The woman, described as a "single mother from Colombia who makes a living as a high-priced escort," confronted a Secret Service agent in his Cartagena hotel room after "he offered $30 for services she thought they had agreed were worth 25 times that," the Times reported:
Sitting on a couch in her living room wearing a short jean skirt, high-heeled espadrilles and a tight spandex top with a plunging neckline, the woman described how she and a girlfriend were approached by a group of American men at a discotheque. In an account that tracked with the official version of events coming out of Washington, but could not be independently confirmed, she said the men bought a bottle of Absolut vodka for the table and when that was finished bought a second one.
"They never told me they were with Obama," she said. "They were very discreet."
The morning after their encounter, according to the Times, the hotel front desk called the room to remind her that, under the hotel's rules for prostitutes, she had to leave. The dispute over the price escalated, spilling out into the hallway, where another escort who spent the night with another agent across the hall joined the fray.
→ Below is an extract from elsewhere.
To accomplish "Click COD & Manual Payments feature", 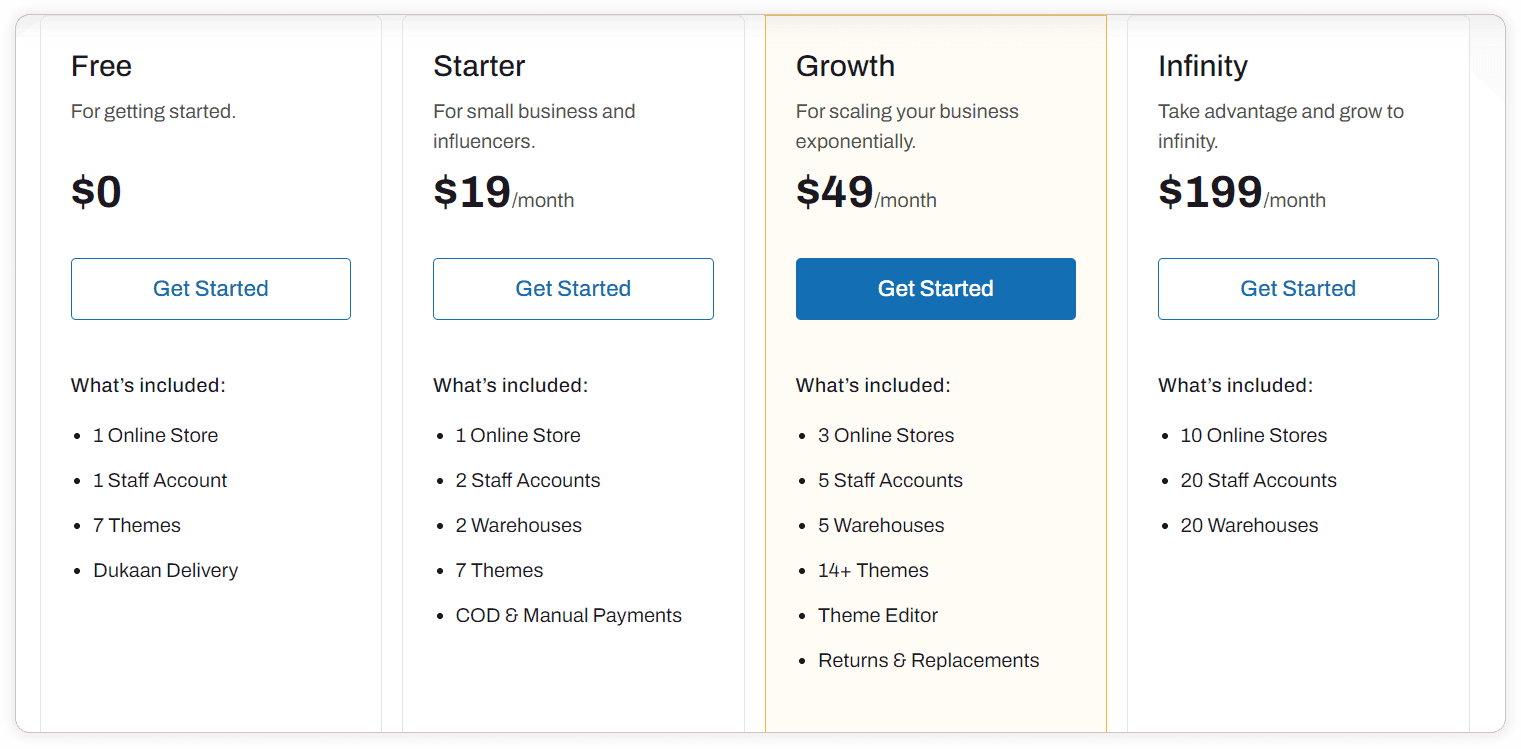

They alerted police "who tried to argue the woman's case." Hotel security arrived.
Eventually, she lowered her demand, and the men "gave her a combination of dollars and local currency worth about $225, and she left."
Several days later, a local television station reported that the dispute involved U.S. Secret Service, and the scandal exploded.
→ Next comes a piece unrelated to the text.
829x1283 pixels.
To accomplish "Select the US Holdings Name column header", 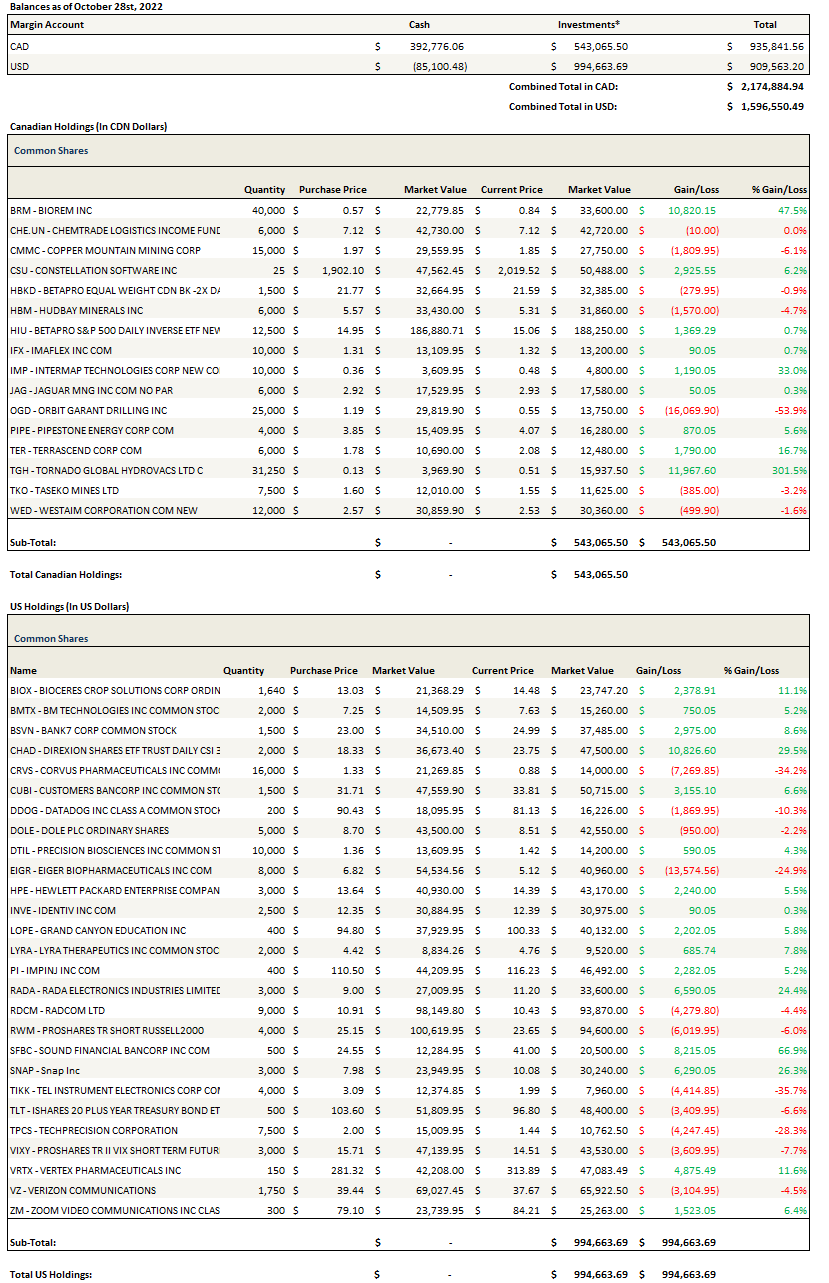I will (23, 671).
The Secret Service has since stripped 11 agents of their "Top Secret" clearances and taken away their badges and guns pending the outcome of an investigation, an agency spokesman told Yahoo News on Monday.
"Some of [the agents] were saying they didn't know [the women] were prostitutes," Peter King, chairman of the House Committee on Homeland Security, told the Times. "Some are saying they were women at the bar. I understand that there was quite a bit of drinking."